Now, more than twenty years later, the two men are reunited — and the contrast is devastating. Jun-t'u addresses the narrator as "Master," and he himself has fallen on hard times. A "lamentably thick wall" has grown up between them, and they are no longer the friends they once were. This transformation is the tragedy at the story's center. Because Jun-t'u is a peasant and the narrator's family was once wealthy, the two men occupy opposite ends of the social scale, and Jun-t'u feels he is not the narrator's equal. When they were children, none of this mattered; as adults, the wall between them is too high to overcome. Their inability to reconnect as friends reflects China's deep social divisions and, the author implies, the need to overcome those divisions for China to succeed as a united nation.
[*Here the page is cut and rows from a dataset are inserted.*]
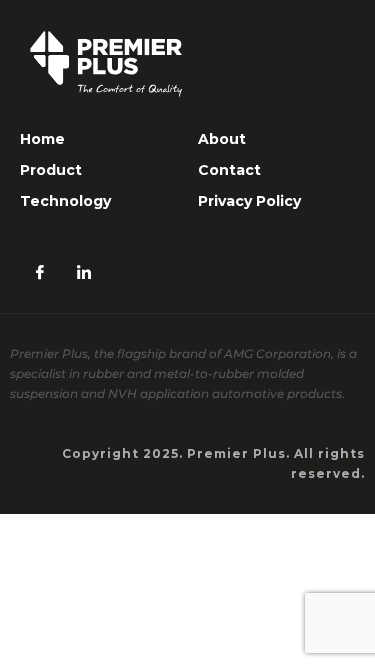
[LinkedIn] (84, 273)
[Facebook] (40, 273)
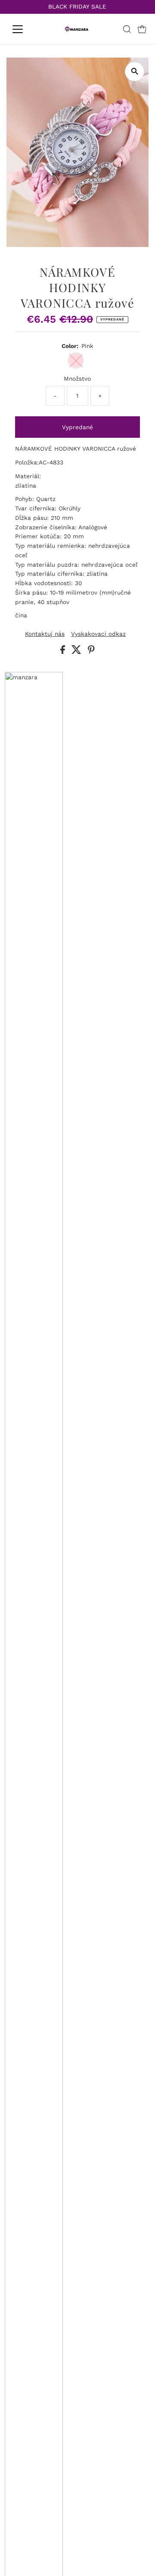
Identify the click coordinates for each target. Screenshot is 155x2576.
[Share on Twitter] (77, 651)
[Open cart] (142, 29)
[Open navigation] (23, 29)
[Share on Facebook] (63, 651)
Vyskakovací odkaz (98, 634)
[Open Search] (127, 29)
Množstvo (77, 378)
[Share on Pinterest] (91, 651)
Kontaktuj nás (45, 634)
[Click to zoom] (134, 71)
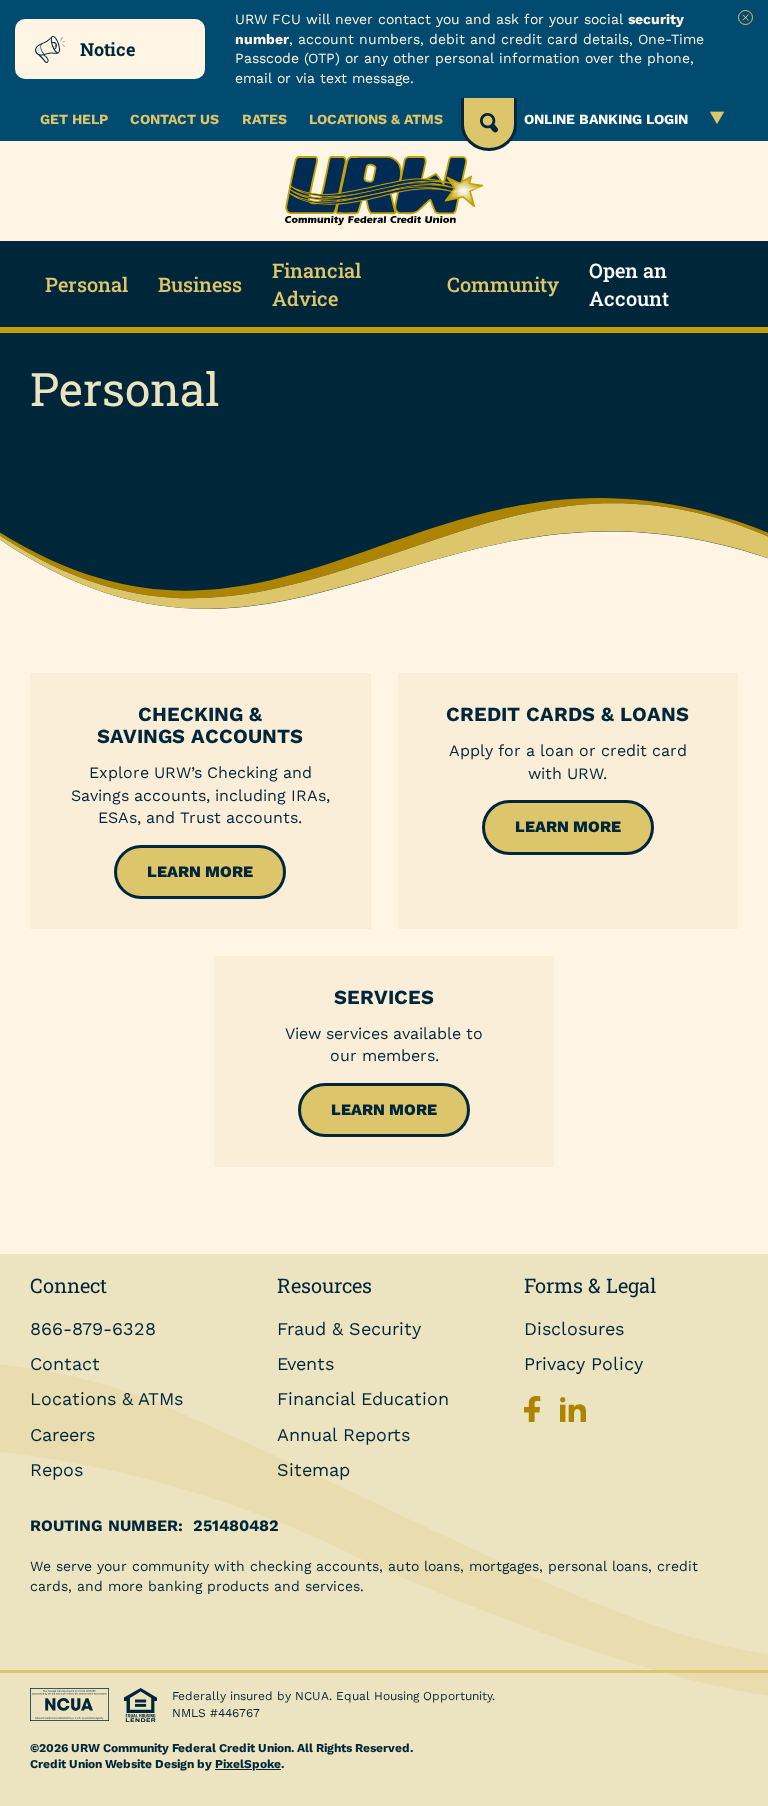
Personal (86, 284)
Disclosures (574, 1328)
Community (503, 284)
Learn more (200, 871)
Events (305, 1363)
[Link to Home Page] (384, 191)
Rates (264, 119)
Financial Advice (316, 284)
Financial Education (363, 1398)
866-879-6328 (93, 1328)
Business (200, 284)
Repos (56, 1469)
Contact (65, 1363)
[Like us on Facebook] (537, 1414)
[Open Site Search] (489, 124)
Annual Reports (343, 1434)
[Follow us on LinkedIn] (573, 1414)
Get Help (74, 119)
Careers (62, 1434)
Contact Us (174, 119)
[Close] (745, 17)
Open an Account (629, 284)
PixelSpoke (248, 1764)
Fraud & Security (349, 1328)
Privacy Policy (583, 1363)
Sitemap (313, 1469)
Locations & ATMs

The theme of social stratification in Chinese history is well documented and forms an important backdrop to understanding Chinese literature of this period.
The story starts out simply, and at first it seems as if it is going to be a pleasant reminiscence about a childhood friendship. However, the narrator makes it clear that his friendship can never come back again; there are far too many differences and cultural barriers to that ever happening. What begins as something relatively simple turns into a complex meditation on Chinese culture and belief, and it is difficult not to share the narrator's depression by the end.